Thats all that comes to mind


----------



## jimaug87 (Feb 15, 2007)

nothing i cant handle then. tranny and u joints seemed to be the common denominator. tue a tranny would be expensive, but its not too too bad when you do it yourself.


----------



## Grn Mtn (Sep 21, 2004)

U-Joints, Breaks, Tires, Power Steering, Tranny Coolant Lines and A/C Condenser. Those have been the things I have had to replace on my Ram from new till now (4 years later)


----------



## MickiRig1 (Dec 5, 2003)

Anything steel is going to rust out at some point.

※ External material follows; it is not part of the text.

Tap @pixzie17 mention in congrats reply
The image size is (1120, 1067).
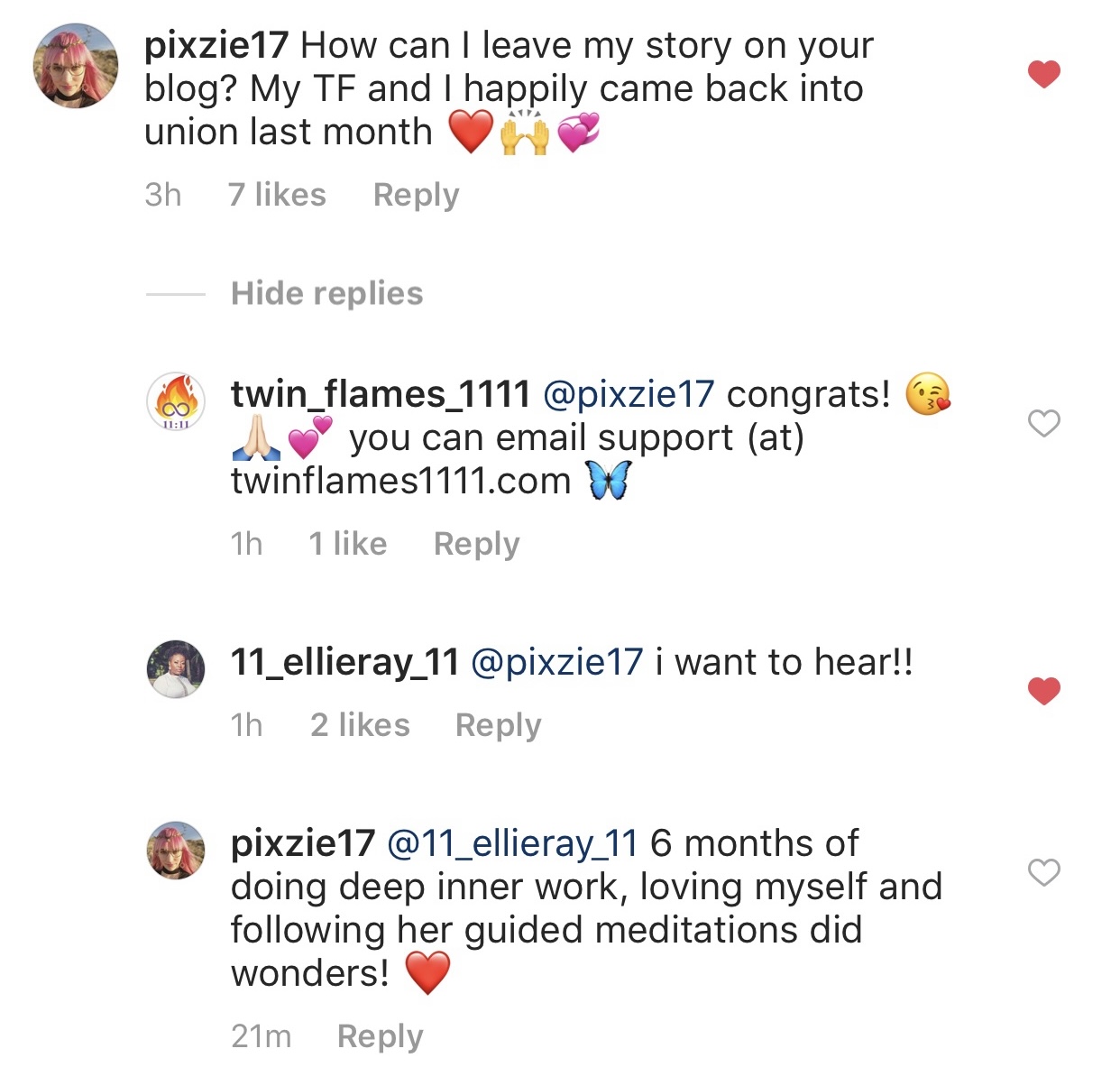click(x=629, y=394)
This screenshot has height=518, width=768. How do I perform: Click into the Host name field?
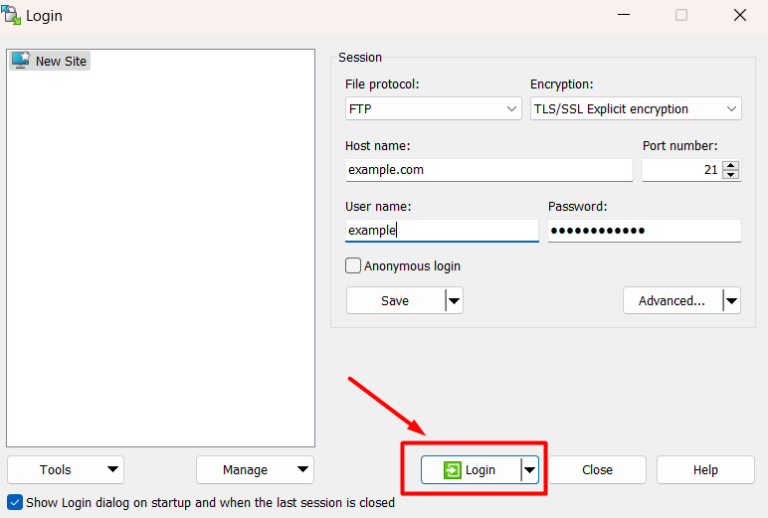488,170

All lines that carry fluid or vent air.
The stuff is not designed to last with the use we give it. I have had stuff rust out that most owners would never see. The fuel pump holder, vacuum reservoir, air pump pipes, Exhaust manifolds, Speedometer cable housing,Bumper license plate lights, the vent lines for the gas tanks, air line valves.I rebuild my front axle about every 30k with u-joints and seals and bearings. And every driveway you plow they think your raping them!!


----------



## Mrcrowley (Mar 2, 2007)

*Well with my chevy k3500 dump My front end....*

I have a big plow though a Fisher minute mount ezv 9.5 foot plow . I have 43,000 miles and I have to replace both front wheel bearing asemblys,both front rotors ,Left side tie rod all of it (with me getting the wheel bearing asemblys cheap) about $1800.00. This summer going to tackle the brake lines allmost rusted through and probally replace the rear rotors.All part of the show of owning plow truck ..


----------



## MickiRig1 (Dec 5, 2003)

Make sure you trace all the brake lines down. I thought I replaced all mine and in Feb I had one pop that I did not find. A 4 inch length behind a heat shield.

A trick for getting your rusted bleeders loose. Heat them with a torch / flame wrench till red hot. *Don't boil *_the brake fluid in the caliper._ Do it twice, take them out and replace them with new ones. I have not broke one off yet doing this.The heat burns off the oxidation from rust on the threads.


----------



## Mrcrowley (Mar 2, 2007)

*Better Late than never ,,Sorry*



MickiRig1;388691 said:


> Make sure you trace all the brake lines down. I thought I replaced all mine and in Feb I had one pop that I did not find. A 4 inch length behind a heat shield.
> 
> A trick for getting your rusted bleeders loose. Heat them with a torch / flame wrench till red hot. *Don't boil *_the brake fluid in the caliper._ Do it twice, take them out and replace them with new ones. I have not broke one off yet doing this.The heat burns off the oxidation from rust on the threads.


Do you have same vehicle as me ?


----------



## streetfrog (Dec 9, 2007)

Idler arms before pitman arms. U joints . AND keep an eye on your frame where the plow frame attaches. I have noticed that the frame tends to "sag" where plow attaches. Reinforce it or weld tabs from frame SIDES to the plow frame.


----------